Сам Федякин не плакал. Спокойно сел в телегу, перецеловал мужиков с бабами, плачущих ребятишек, налепившихся на колеса, утешил:
– О чем плачете, дурачки? Я ведь на базар еду, привезу вам калачей с кренделями. Не плачьте!
Два с половиной года пробыл на фронте в ожидании смерти. Проносилась она и в ревущих снарядах над землянками и в маленьких свищущих пулях, пронизывающих товарищей, караулила в грязных окопах, прыгала на лезвиях штыков, выставленных немецкими солдатами, сыпалась сверху, выглядывала из-за кустов. Страшным неразрывным кольцом окружила, и люди, загнанные в этот круг, метались, как сумасшедшие, как стадо быков, приготовленных на убой, и не было силы разорвать кольцо. Когда мирно сидели по окопам, выворачивали вшивые рубашки, сушились около жарничков, говорили о женах, о детях, жалели недомогающих лошадей из обоза. Потом с ревом бросались вперед, с ненавистью убивали немецких, австрийских солдат – безвольные, кому-то подчиненные. Жгли целые села, деревни, выгоняли плачущих баб с ребятишками, пристреливали убегающих, разбивали прикладами головы тем, кто попадался под руку. Жили люди в этом ужасе по нескольку месяцев, уничтожали друг друга, как стравленные собаки, но кто стравил – не могли понять. Были тут и границы государства, и русский Николай с немецким Вильгельмом, и культура, и религия, и патриотические чувства – целый клубок человеческой лжи, опутавшей разум и сердце.

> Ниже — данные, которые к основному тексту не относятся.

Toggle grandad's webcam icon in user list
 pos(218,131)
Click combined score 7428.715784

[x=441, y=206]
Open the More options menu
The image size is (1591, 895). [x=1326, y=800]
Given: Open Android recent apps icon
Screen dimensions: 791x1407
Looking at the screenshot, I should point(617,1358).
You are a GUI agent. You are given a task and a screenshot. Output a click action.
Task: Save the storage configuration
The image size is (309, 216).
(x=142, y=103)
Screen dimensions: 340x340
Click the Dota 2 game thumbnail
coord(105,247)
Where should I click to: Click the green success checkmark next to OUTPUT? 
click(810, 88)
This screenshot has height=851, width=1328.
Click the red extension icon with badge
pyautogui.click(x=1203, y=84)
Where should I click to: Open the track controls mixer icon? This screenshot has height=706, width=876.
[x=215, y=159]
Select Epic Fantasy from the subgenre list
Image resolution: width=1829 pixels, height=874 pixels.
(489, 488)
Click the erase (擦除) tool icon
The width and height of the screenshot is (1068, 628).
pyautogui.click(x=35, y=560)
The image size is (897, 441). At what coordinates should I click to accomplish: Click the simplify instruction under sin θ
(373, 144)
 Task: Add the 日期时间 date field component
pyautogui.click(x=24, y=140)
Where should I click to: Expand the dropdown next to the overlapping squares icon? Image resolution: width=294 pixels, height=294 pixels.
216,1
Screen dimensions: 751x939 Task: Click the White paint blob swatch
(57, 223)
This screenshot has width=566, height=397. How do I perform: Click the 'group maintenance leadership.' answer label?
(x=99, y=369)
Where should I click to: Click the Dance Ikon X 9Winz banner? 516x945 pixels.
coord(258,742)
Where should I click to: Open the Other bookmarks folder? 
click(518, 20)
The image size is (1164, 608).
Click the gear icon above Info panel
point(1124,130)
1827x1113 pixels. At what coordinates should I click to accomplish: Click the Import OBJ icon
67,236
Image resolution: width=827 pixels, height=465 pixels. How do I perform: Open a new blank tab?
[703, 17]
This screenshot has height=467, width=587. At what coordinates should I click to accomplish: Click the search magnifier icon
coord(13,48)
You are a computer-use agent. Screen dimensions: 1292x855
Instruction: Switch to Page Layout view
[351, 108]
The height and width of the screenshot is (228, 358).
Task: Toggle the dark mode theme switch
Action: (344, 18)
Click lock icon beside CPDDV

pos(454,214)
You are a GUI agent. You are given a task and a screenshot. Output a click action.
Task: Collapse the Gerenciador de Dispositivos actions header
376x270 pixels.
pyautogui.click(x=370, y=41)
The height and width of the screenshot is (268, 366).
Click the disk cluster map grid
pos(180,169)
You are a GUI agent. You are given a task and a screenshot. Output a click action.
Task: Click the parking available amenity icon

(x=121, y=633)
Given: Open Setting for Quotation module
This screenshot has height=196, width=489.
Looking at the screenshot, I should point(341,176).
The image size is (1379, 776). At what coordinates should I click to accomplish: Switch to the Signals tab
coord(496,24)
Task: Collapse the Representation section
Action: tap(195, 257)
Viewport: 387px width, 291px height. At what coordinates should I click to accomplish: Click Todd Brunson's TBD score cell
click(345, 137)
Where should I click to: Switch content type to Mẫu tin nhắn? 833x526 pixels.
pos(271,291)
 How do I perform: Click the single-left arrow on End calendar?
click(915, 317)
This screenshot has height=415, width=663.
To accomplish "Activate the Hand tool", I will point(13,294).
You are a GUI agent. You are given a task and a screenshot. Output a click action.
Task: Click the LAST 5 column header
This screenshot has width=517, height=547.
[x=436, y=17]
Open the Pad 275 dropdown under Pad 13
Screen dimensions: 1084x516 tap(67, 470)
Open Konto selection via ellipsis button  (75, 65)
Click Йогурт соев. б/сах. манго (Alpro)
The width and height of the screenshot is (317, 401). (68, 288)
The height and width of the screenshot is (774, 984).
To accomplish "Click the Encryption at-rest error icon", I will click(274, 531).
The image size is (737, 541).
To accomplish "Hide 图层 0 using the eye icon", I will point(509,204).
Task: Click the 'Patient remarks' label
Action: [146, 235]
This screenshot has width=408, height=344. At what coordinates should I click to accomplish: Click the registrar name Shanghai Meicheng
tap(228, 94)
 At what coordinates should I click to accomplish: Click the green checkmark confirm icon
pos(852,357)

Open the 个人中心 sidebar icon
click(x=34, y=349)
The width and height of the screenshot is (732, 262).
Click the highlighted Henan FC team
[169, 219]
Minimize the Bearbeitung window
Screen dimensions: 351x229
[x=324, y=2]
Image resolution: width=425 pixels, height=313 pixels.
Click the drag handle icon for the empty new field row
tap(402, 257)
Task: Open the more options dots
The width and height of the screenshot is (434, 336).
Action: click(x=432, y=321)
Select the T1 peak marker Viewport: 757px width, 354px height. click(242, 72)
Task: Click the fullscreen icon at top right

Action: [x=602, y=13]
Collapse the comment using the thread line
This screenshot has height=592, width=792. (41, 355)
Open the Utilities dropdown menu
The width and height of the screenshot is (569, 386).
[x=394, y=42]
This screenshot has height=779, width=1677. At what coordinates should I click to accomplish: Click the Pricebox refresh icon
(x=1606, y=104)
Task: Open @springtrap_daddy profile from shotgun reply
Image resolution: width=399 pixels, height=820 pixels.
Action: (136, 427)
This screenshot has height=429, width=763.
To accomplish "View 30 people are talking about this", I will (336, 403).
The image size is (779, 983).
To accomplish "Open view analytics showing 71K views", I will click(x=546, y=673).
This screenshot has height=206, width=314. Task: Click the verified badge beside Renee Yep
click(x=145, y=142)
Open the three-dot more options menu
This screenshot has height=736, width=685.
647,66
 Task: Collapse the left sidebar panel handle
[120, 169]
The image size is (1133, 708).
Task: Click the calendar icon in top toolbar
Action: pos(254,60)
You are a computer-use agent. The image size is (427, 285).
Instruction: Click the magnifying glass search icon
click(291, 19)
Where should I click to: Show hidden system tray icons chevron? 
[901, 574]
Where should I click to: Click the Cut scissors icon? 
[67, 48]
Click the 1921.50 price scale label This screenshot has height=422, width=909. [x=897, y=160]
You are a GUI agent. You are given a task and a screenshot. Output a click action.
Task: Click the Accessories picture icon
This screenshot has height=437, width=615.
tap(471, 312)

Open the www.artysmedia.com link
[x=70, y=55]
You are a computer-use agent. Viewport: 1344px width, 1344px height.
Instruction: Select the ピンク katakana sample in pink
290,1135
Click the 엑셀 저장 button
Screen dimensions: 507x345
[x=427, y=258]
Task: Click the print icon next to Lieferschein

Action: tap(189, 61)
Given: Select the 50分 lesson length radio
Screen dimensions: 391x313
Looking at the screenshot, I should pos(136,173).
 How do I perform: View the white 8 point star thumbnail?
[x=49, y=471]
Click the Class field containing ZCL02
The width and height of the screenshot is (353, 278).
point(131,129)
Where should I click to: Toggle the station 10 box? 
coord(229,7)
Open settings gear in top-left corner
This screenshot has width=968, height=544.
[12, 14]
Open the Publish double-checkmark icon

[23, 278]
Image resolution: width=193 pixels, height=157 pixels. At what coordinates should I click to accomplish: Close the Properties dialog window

Лгала церковь со своими молитвами о победе, лгало черное и белое духовенство, призывающее благословение божие на победителей, лгали ученые, писатели, поэты, лгала последняя газетная строчка, разъясняющая страшное кровавое дело.
Лгали все.
Все обманывали тех, кто с отчаянием в сердце и с проклятием на устах поднимал руки на таких же зачумленных покорных людей.
И когда миллионы измученных, обманутых людей услышали о революции, уронившей трон, в окопах появились "безумные", "сумасшедшие" большевики, призывающие к миру с немецкими и австрийскими солдатами.
Федякин первый бросил винтовку из разжавшихся рук, начал кричать остальным:
– Братцы! Товарищи!
В несколько дней миллионы солдат тоже сделались "сумасшедшими", сказали друг другу:
– Больше воевать не хотим!
Генералы расстреливали непокорных, солдаты расстреливали генералов. Шли в окопы к немецким, австрийским солдатам, находили в сердце друг у друга теплое человеческое чувство, протягивали руку примирения. Каждым движением, улыбкой, словами и голосом говорили:
– Больше воевать не хотим!
Понял Федякин: трехлетнее истребление друг друга нужно было не родине, не отечеству, а жадному капиталу, перед которым покорно плясали цари и министры, попы и епископы, ученые и неученые.
Домой вернулся с другими мыслями.
Словно из купели вышел, оставив многолетнюю коросту, заглушившую разум и сердце. Не было уже ни жадности, ни корысти, ни желания строить себе пятистенную избу.
Одно стремление было – устроить неустроенную жизнь, налить ее светом неумирающей радости, вывести людей на другую дорогу и проклятия на устах заменить улыбкой светлого человеческого счастья.
13
Вечером на крыльце исполкома сидели мужики. Говорили возбужденно, громко, широко размахивали руками. Никто не скрывал, что над Заливановом собираются грозные тучи. Богачи не пойдут на уступки, а пойти на уступки беднякам – значит остаться без хлеба.
– Ну, как же, товарищи? – спрашивал Кочет. – Начнем?
– Обождать надо, – советовал Балалайка. – Кабы зря чего не вышло.
– Чего выйдет! Хуже этого не будет.
Молодой Синьков озлобленно кричал:
– Ждите, ждите! Яблоки в рот вам будут падать.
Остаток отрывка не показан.